(Part of a data file)

+===+

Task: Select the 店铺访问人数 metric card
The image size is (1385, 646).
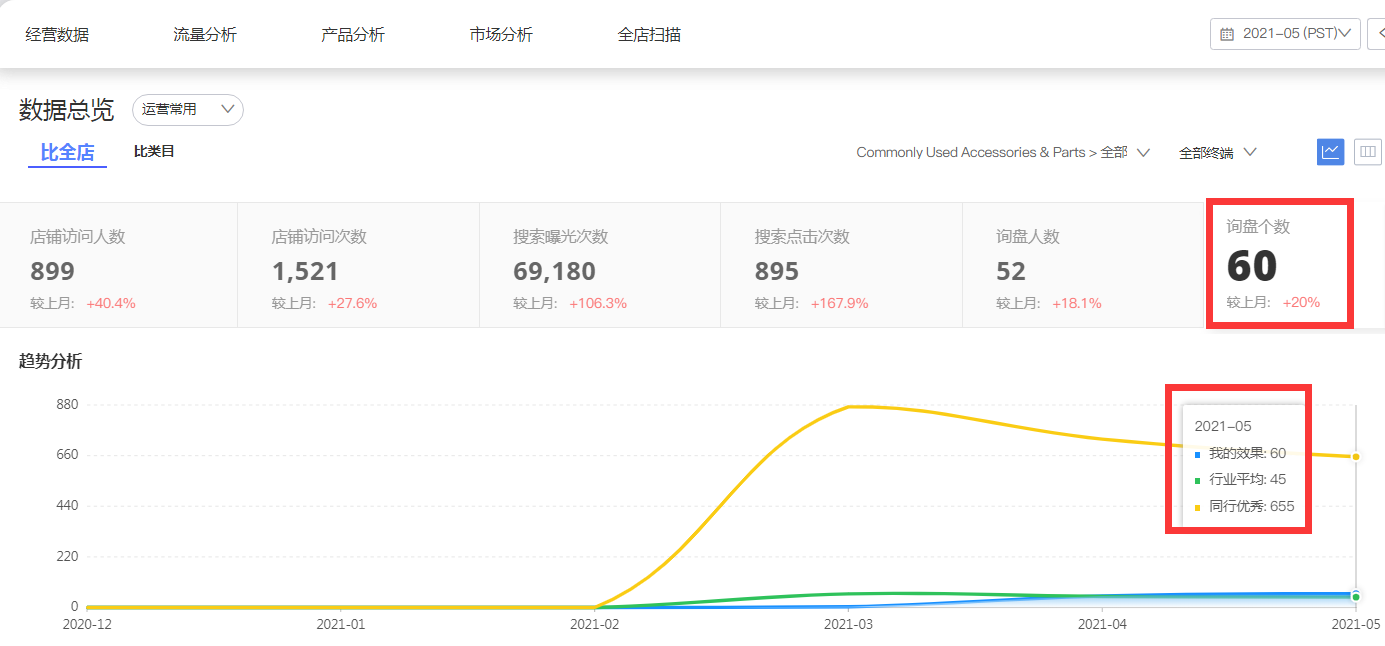Action: (119, 266)
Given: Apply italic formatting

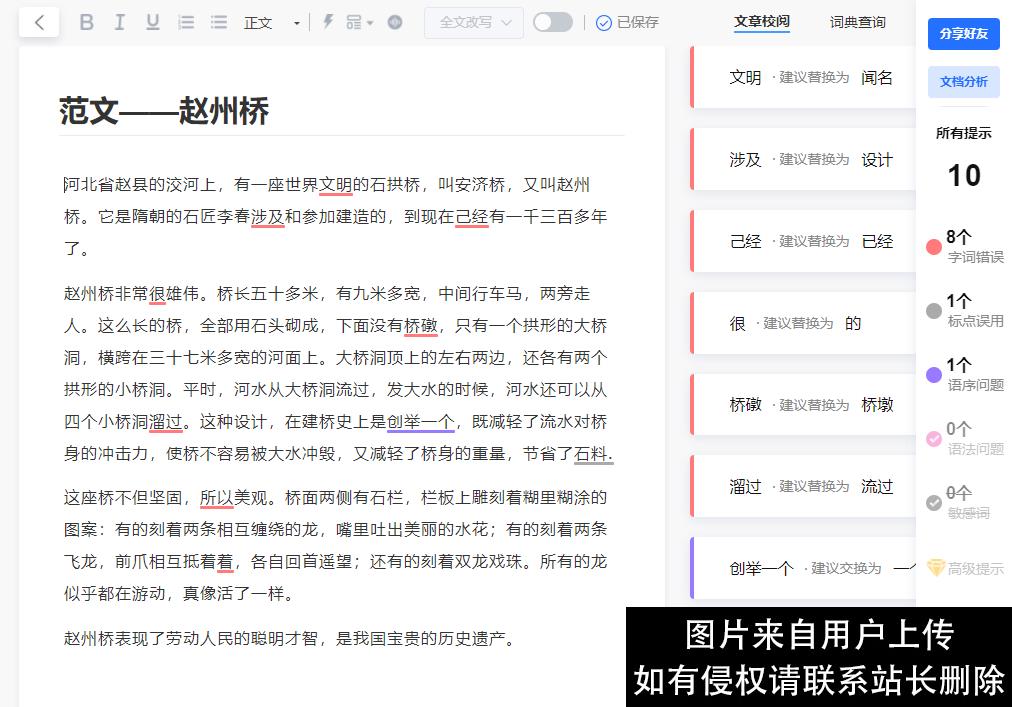Looking at the screenshot, I should (119, 22).
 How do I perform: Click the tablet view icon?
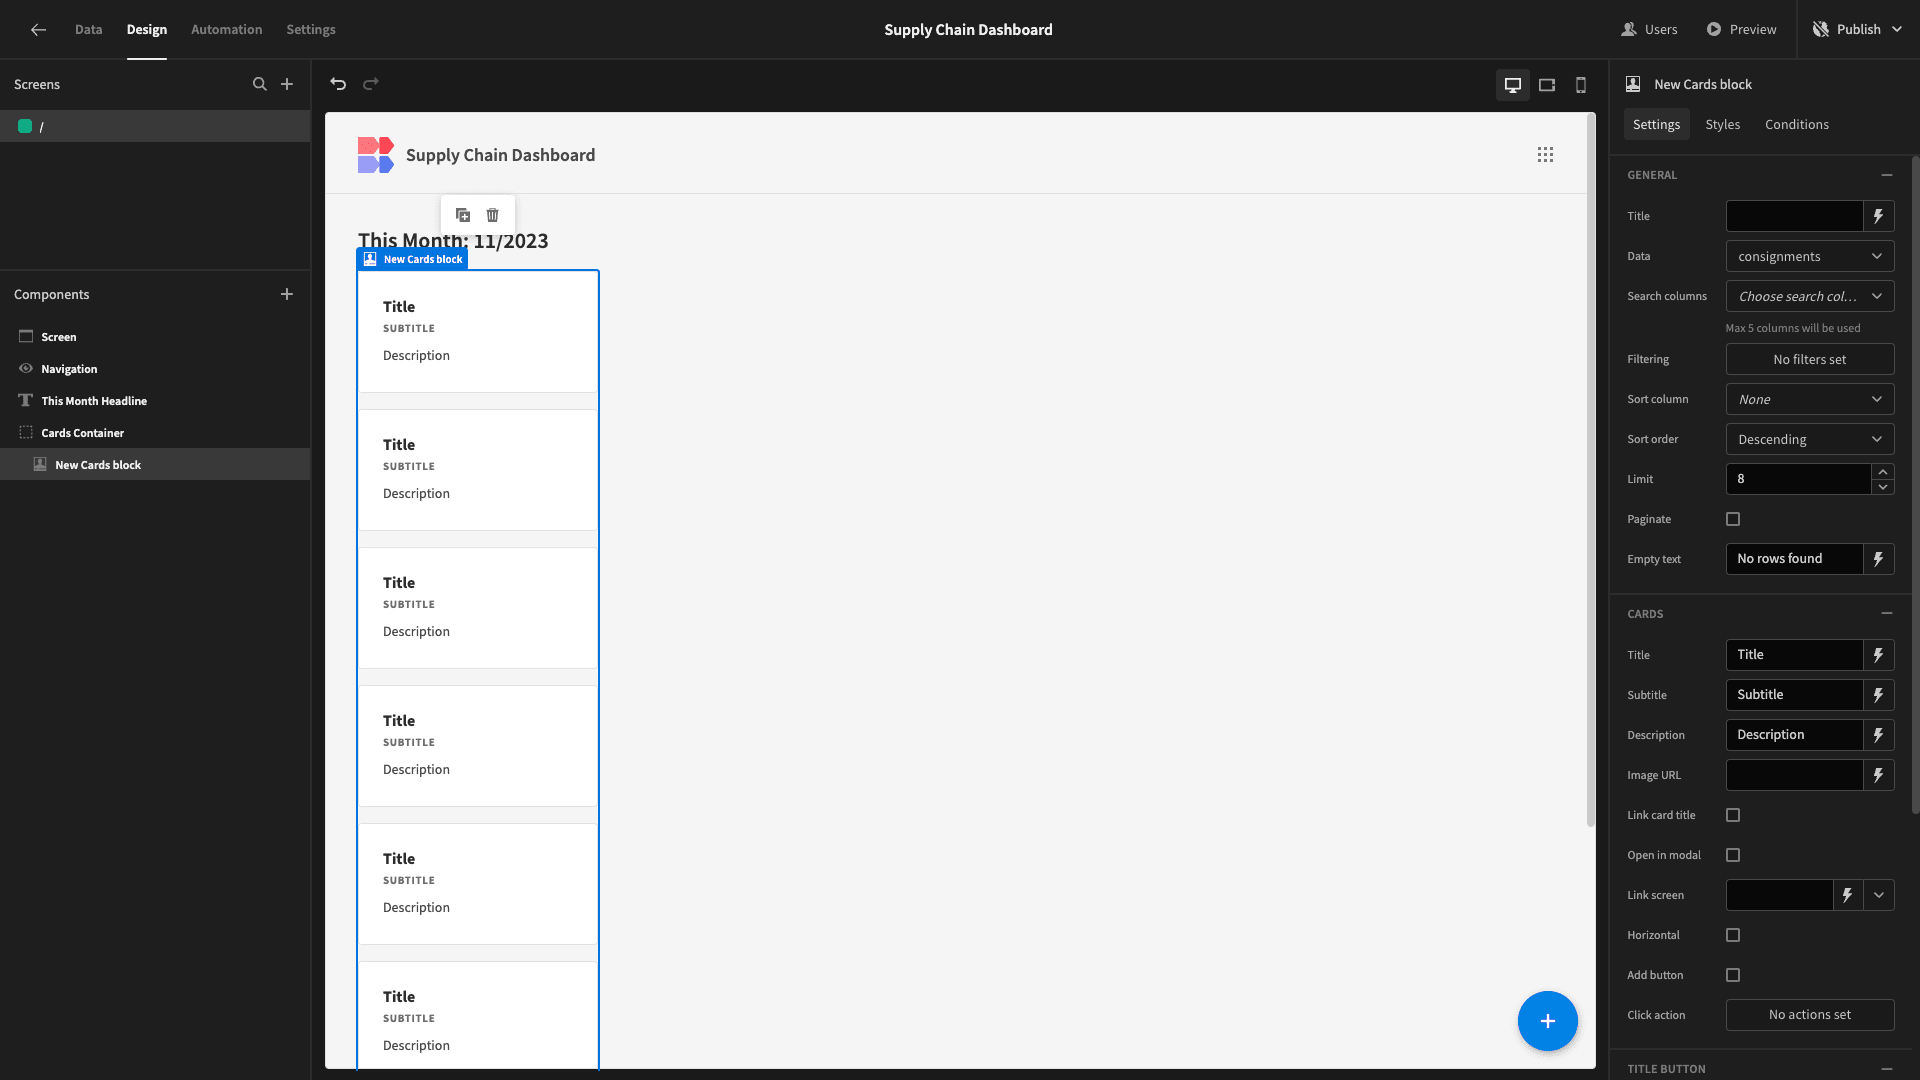1547,84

+===+

▶ _SET PROBLEM_: Recast the entries above as a JSON list of strings, one string per line, skipping blank lines and leaving out the pictures.

▶ _TASK ANSWER_:
[
  "Task: Select the 店铺访问人数 metric card",
  "The image size is (1385, 646).",
  "Action: (119, 266)",
  "Given: Apply italic formatting",
  "Looking at the screenshot, I should (119, 22).",
  " How do I perform: Click the tablet view icon?",
  "1547,84"
]